→ **Exercise directions**
Within the records, determine how many lines contain the word "computer". Your reply must consist of that number only.

→ **Dataset content**
= Beginning of Section =

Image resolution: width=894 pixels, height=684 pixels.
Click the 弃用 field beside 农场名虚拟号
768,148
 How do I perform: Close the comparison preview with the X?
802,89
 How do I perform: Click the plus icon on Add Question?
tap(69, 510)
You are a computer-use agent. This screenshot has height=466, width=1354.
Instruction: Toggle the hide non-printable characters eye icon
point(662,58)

= End of Section =
= Beginning of Section =

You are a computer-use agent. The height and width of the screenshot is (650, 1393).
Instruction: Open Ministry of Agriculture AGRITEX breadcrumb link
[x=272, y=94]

= End of Section =
= Beginning of Section =

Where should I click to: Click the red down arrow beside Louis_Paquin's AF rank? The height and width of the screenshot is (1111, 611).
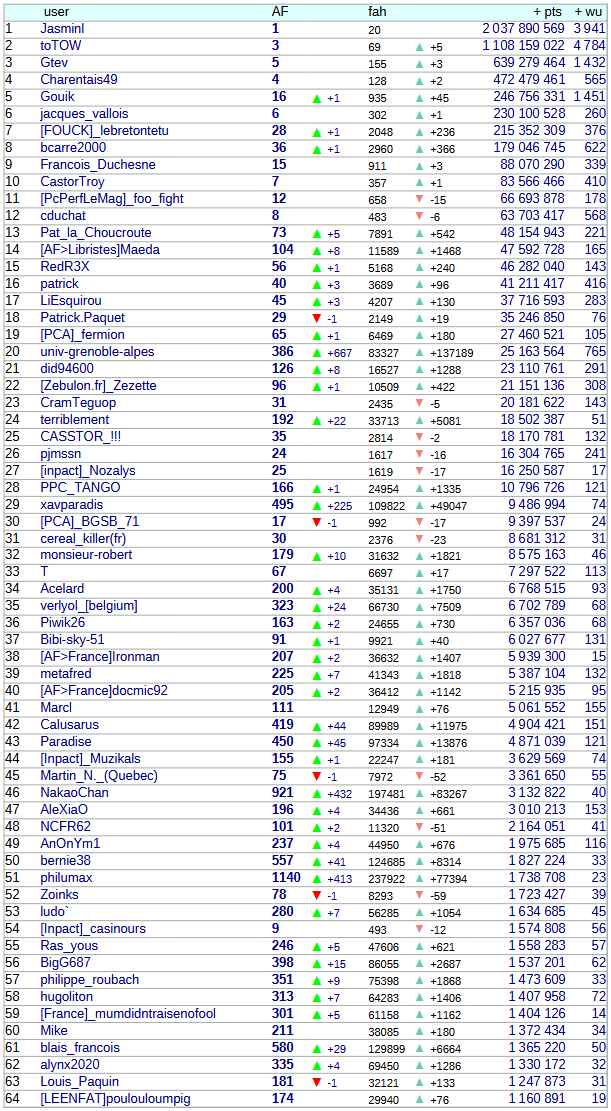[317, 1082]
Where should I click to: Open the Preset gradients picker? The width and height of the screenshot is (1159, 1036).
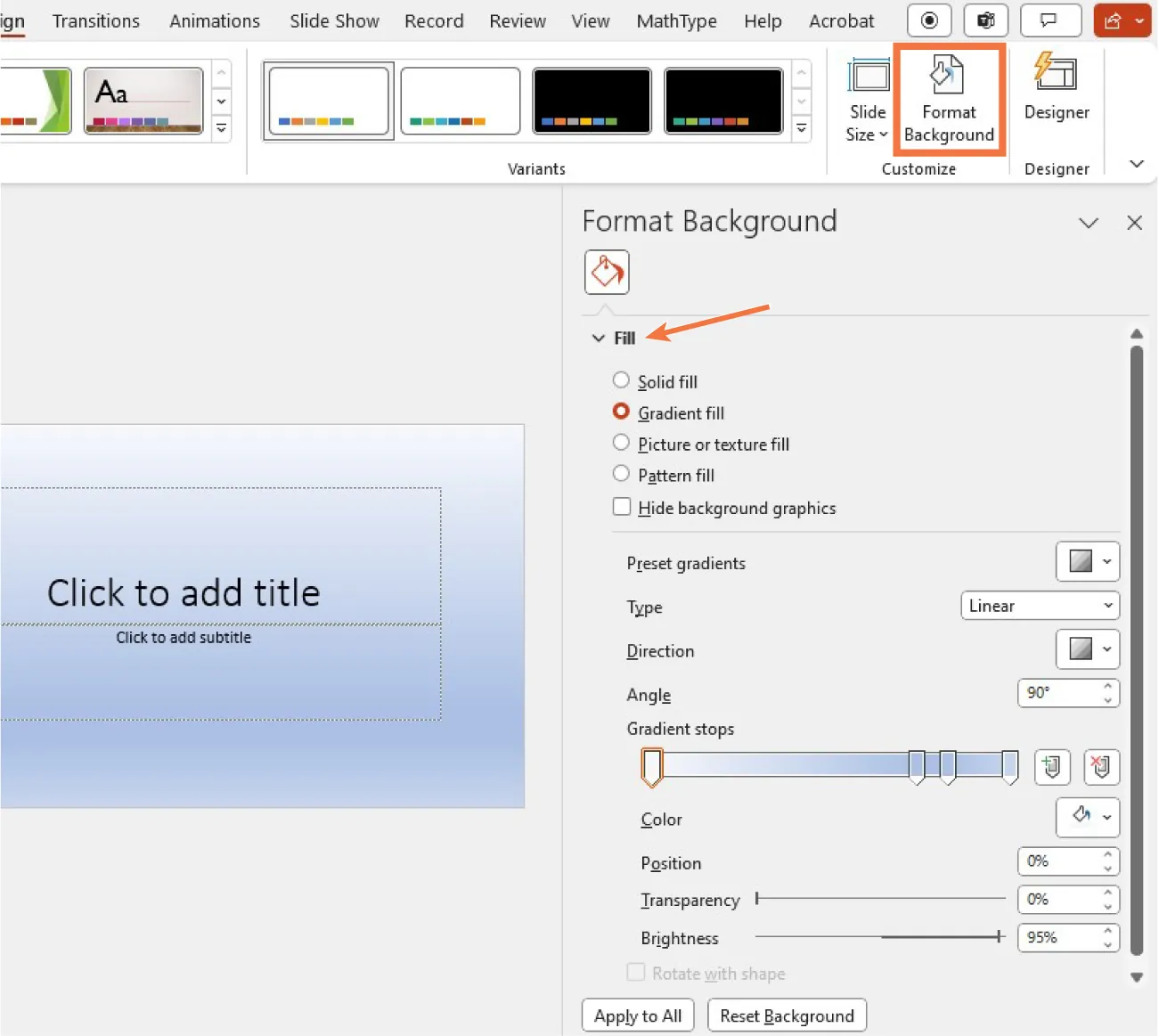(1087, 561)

= End of Section =

→ **Response below**
2